Since joining Atomic, I’ve worked on quite a few web projects, where rapid prototypes are common and quite easy to produce. Unfortunately, not all domains we deal in have such luxuries.
My latest project is a lightweight embedded linux device with a GUI and physical buttons. In such a stack, it can be hard to get rapid feedback cycles on your UI and UX. To try and alleviate this problem, I came up with a method for scripting interaction with rapid prototypes using a display attached to a Raspberry Pi.
The initial seed for my idea came when I read an article (no longer online) about a little-known feature the Raspberry Pi. It has a (not particularly well-documented) 24-bit RGB interface for dumb LCDs! This allows you to hook up very cheap LCDs directly to the Raspberry Pi without expensive HDMI boards.
After wiring up my Pi, setting my device trees and config.txt as detailed in the aforementioned article, and fiddling with an HDMI modeline generation spreadsheet*, I was successfully able to drive both 480×272 and 800×480 external displays.
The next piece of the puzzle was to find a simple way of remotely controlling what was displayed on the displays. Some googling brought me to a project that utilized a tool called Fim and netcat to display images directly to the Pi’s framebuffer.
I combined some ideas and code from pi-slideshow with some input parsing code in Ruby, a wee bit of application state, and a TOML configuration file, and suddenly had a really conveniently scriptable tree-based image viewer which would suit our prototyping purposes perfectly.
Pulling it Together
You can see all the code in this gist. (Yes, it’s horrible and uses global vars. Prototype! Don’t do this in production code, I beg you.)
To use, first edit the
config.toml file to match the various screens of your application. Next, install
fim on your target of choice and run
server.sh to fire up fim with netcat. (Do this as root at your own risk.) Finally, edit the
input_manager.rb code to point at your
fim server, give it a run, and you should be on your way.
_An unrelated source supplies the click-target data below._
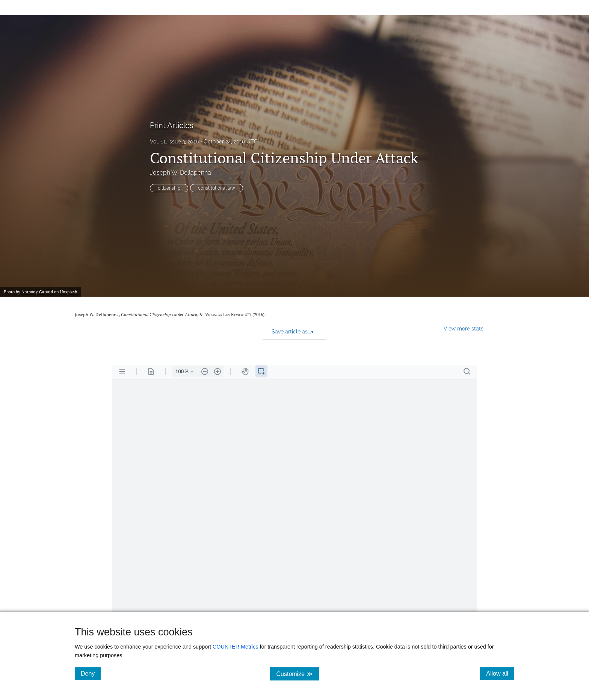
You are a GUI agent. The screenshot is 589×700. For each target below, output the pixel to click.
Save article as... (293, 332)
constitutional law (216, 188)
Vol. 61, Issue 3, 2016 (174, 142)
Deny (91, 673)
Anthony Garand (37, 291)
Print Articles (172, 125)
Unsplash (68, 291)
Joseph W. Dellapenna (180, 172)
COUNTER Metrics (236, 647)
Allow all (500, 673)
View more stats (464, 328)
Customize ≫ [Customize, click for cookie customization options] (297, 673)
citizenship (169, 188)
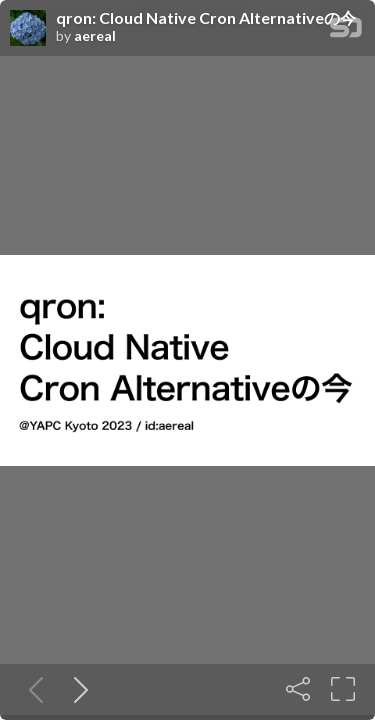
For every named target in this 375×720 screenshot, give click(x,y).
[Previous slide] (32, 689)
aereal (95, 36)
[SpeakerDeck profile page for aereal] (28, 29)
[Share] (298, 689)
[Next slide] (77, 689)
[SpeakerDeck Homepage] (346, 31)
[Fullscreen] (343, 689)
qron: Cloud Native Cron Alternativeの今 (206, 18)
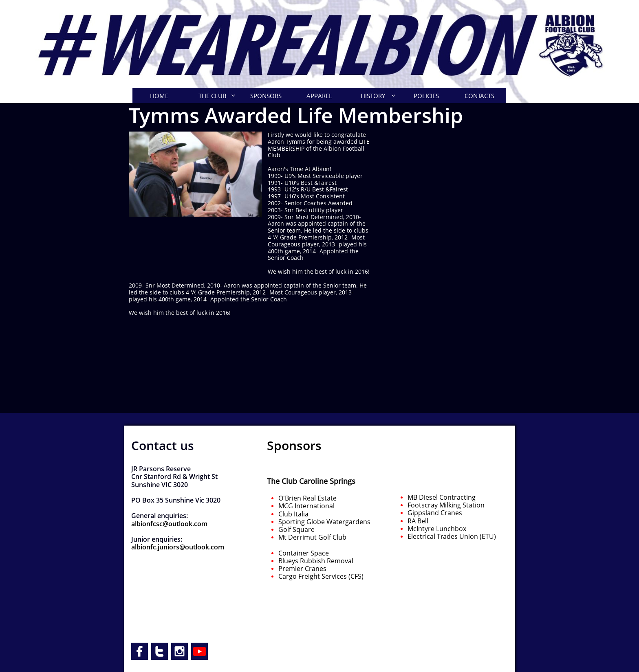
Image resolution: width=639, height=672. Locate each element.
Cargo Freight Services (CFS (320, 576)
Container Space (304, 553)
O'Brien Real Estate (307, 498)
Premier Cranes (302, 569)
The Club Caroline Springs (311, 481)
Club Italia (293, 514)
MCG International (306, 506)
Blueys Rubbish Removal (316, 561)
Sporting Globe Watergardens (325, 522)
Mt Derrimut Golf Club (312, 537)
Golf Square (296, 529)
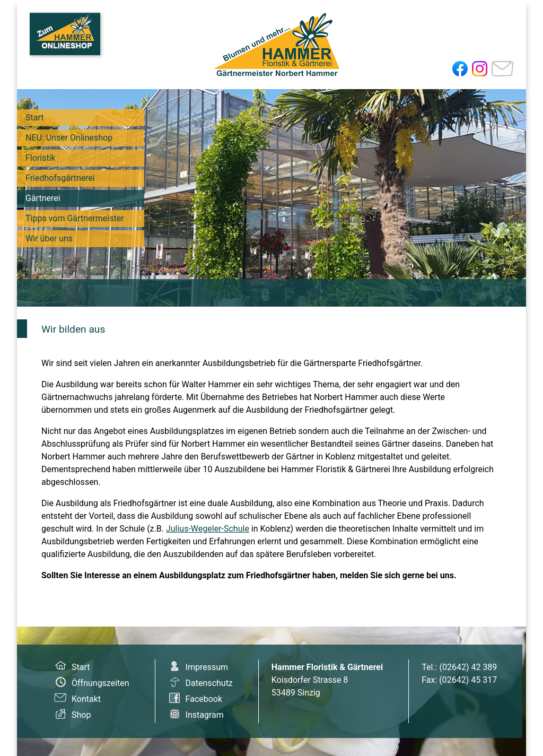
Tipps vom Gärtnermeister (75, 218)
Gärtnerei (43, 198)
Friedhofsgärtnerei (60, 178)
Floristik (40, 158)
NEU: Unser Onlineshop (69, 137)
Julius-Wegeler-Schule (207, 528)
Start (34, 117)
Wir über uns (49, 238)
Using this setup, we’ve been able to quickly and easily test out various UI workflows to validate them, and make rapid changes to get more feedback. In the process, we’ve found several UI gotchas that would otherwise not have been caught until much later in the development process.
*Unfortunately, I’ve been completely unable to find the original source for this spreadsheet. Give me a shout if it was yours, and I’ll gladly credit you!